▸ Extract:
----------------------------------------

Like Simone, Juliette shows a penchant for taboo sexual activities, yet rather than the excessive lack of control Simone displays with her gushing bodily fluids, Juliette's taboo of choice – sodomy - is one that allows for an assertion of control over her body's reproductive ability. Carter notes that "anal intercourse was, at that time, a capital crime in France because it robbed sexuality of its reproductive aspect; therefore Juliette's enthusiasm for buggery is a subversive use of her own reproductive organs". Juliette's pleasure in this act is an attack on the morals of the church that banned such an activity, but it is also an act of defiance against her own fertility. In choosing non-vaginal intercourse, Juliette privileges pleasure for its own sake without the risk of pregnancy. To reject the role of motherhood is seen as grotesque: women without children are negatively described as barren, spinsters or even witches. Juliette's display of choice over her own body makes her quite a subversive figure.

----------------------------------------

▸ Information provided:
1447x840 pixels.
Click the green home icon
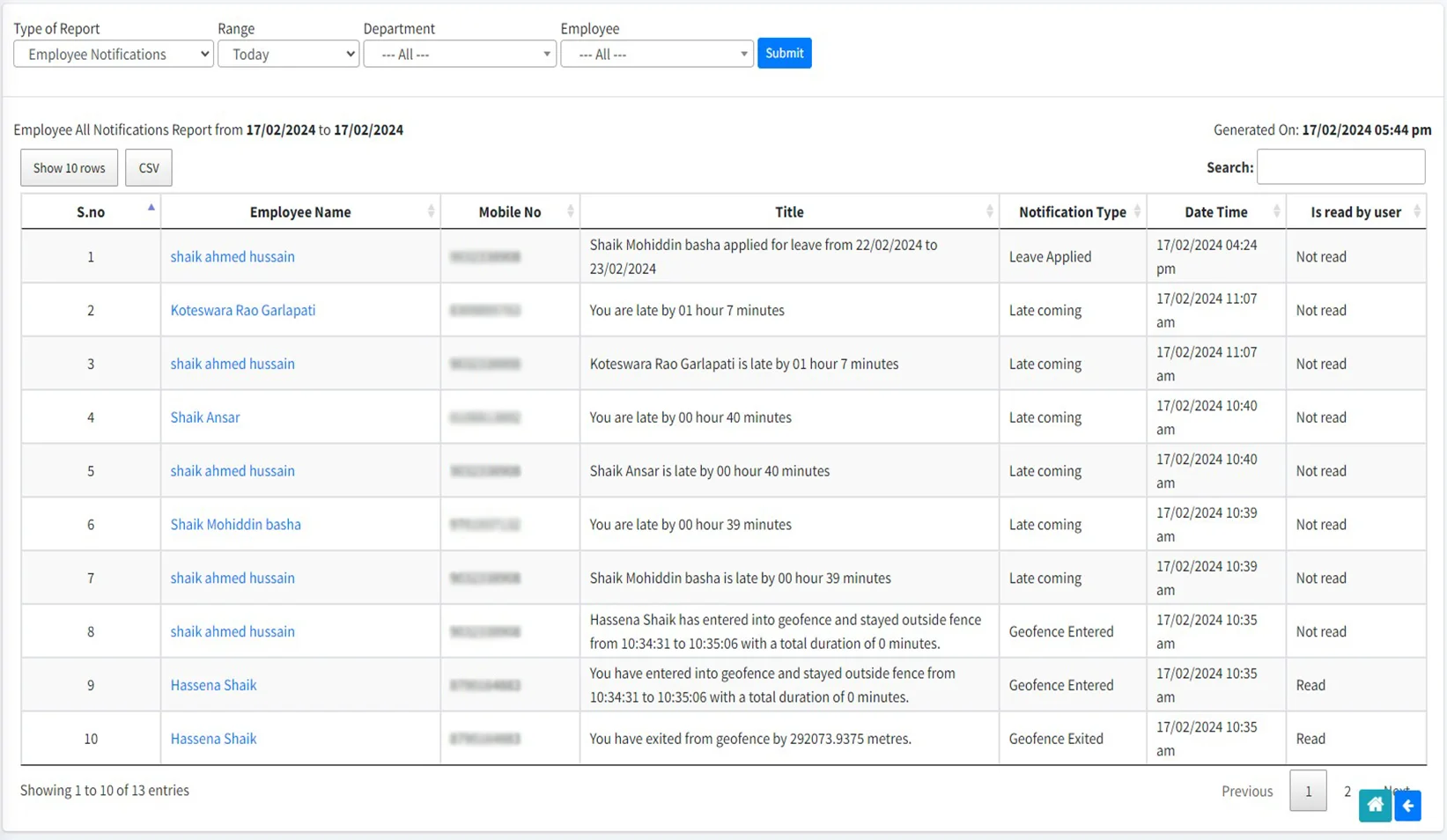coord(1375,805)

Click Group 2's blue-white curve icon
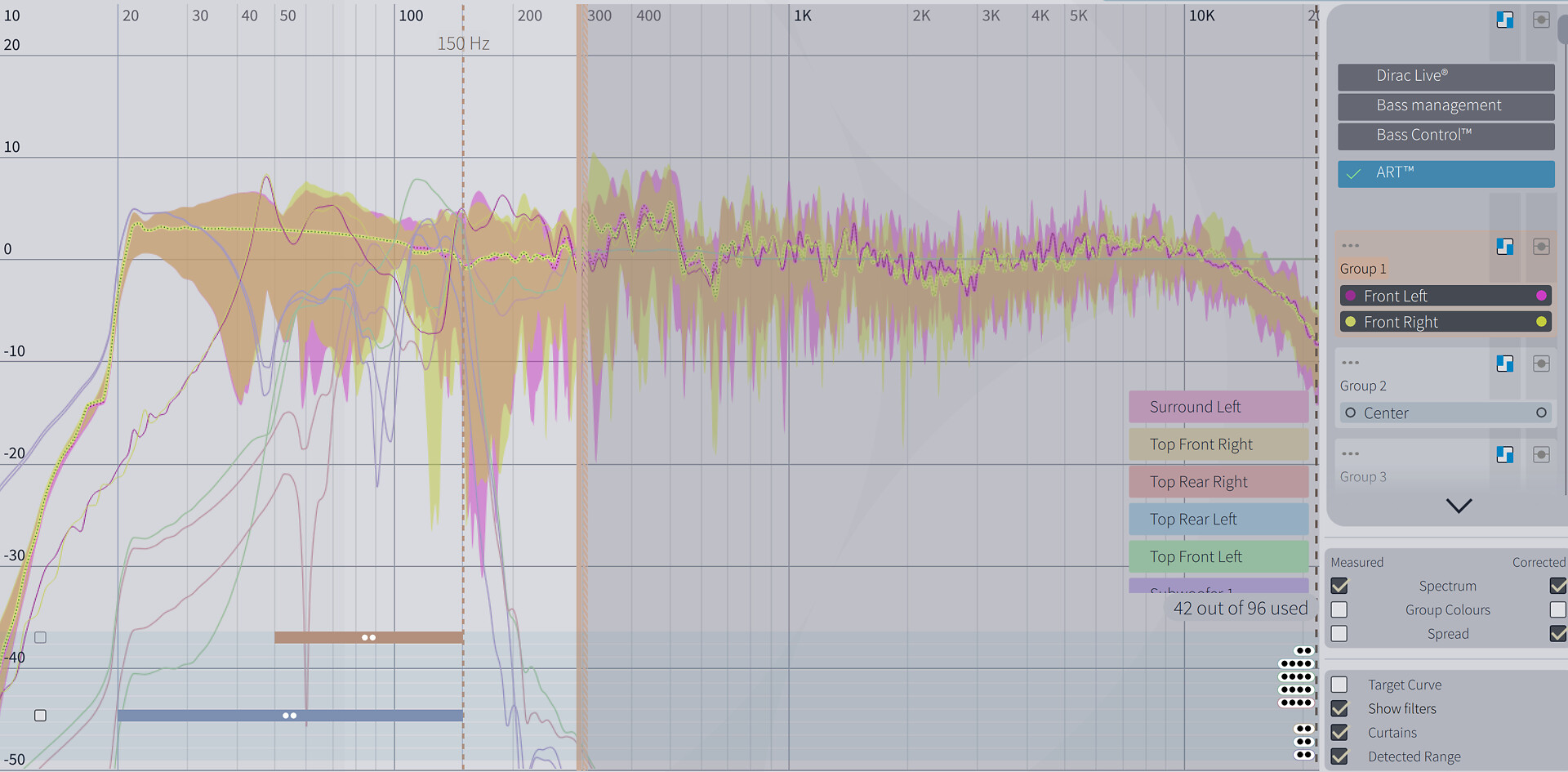1504,364
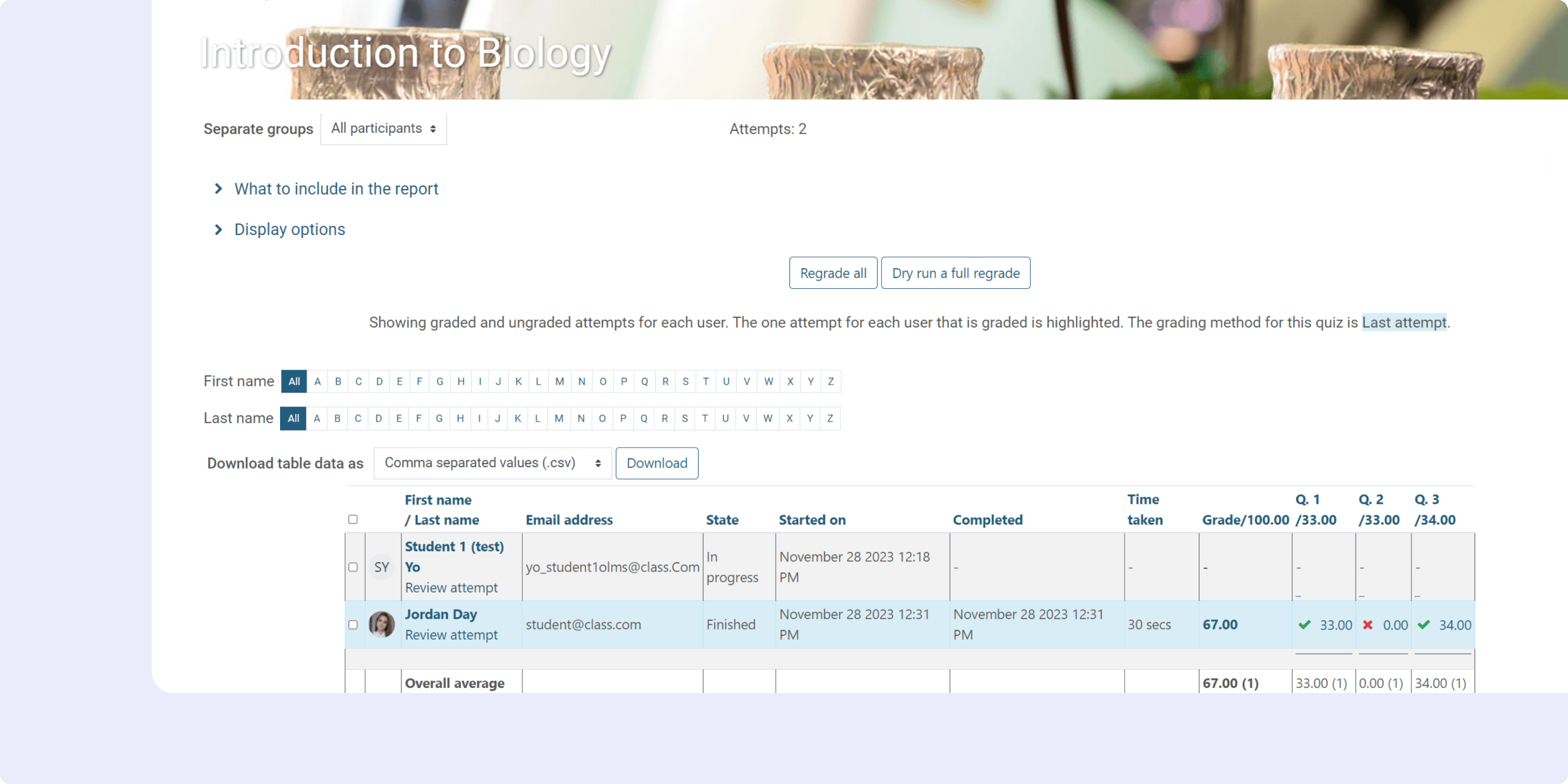Image resolution: width=1568 pixels, height=784 pixels.
Task: Open the download format dropdown
Action: point(492,462)
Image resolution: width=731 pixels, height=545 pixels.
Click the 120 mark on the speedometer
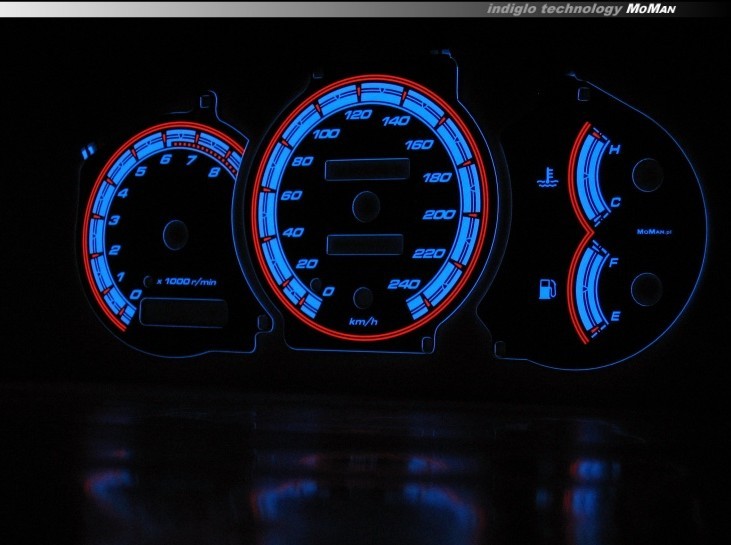(x=357, y=116)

----------------------------------------

▸ Requirement 1: In the passage on Juliette, why was anal intercourse a capital crime in France at that time?
▸ Requirement 2: Carry on the passage on Juliette from its last sentence.
The items play no part in what follows.

▸ Exercise response 1: It was a capital crime because it robbed sexuality of its reproductive aspect.

▸ Exercise response 2:
Juliette and Simone both show contempt for innocence and virtue. In Story of the Eye, the character Marcelle, who for the narrator and Simone is "the purest and most affecting of our friends", is violated, humiliated and finally driven mad by the pair. The pleasure for them comes from destroying her virtue. The idealised image of the mother as 'the angel in the house' is also targeted for attack by Sade and Bataille. After Simone's mother has stumbled in on her sex games with the narrator, Simone accidentally pisses on her. Sade has one of his female libertines rape her mother, in an ultimate disavowal of the mother's powers. Bataille, like Sade, has a distrust of innocence and the virtuous holy mother figure, feeling them to be impositions constructed by the church to repress people's sexuality. This may be so, but it does not change the fact that what these characters are doing violence to is not just an idea, but another person such as themselves.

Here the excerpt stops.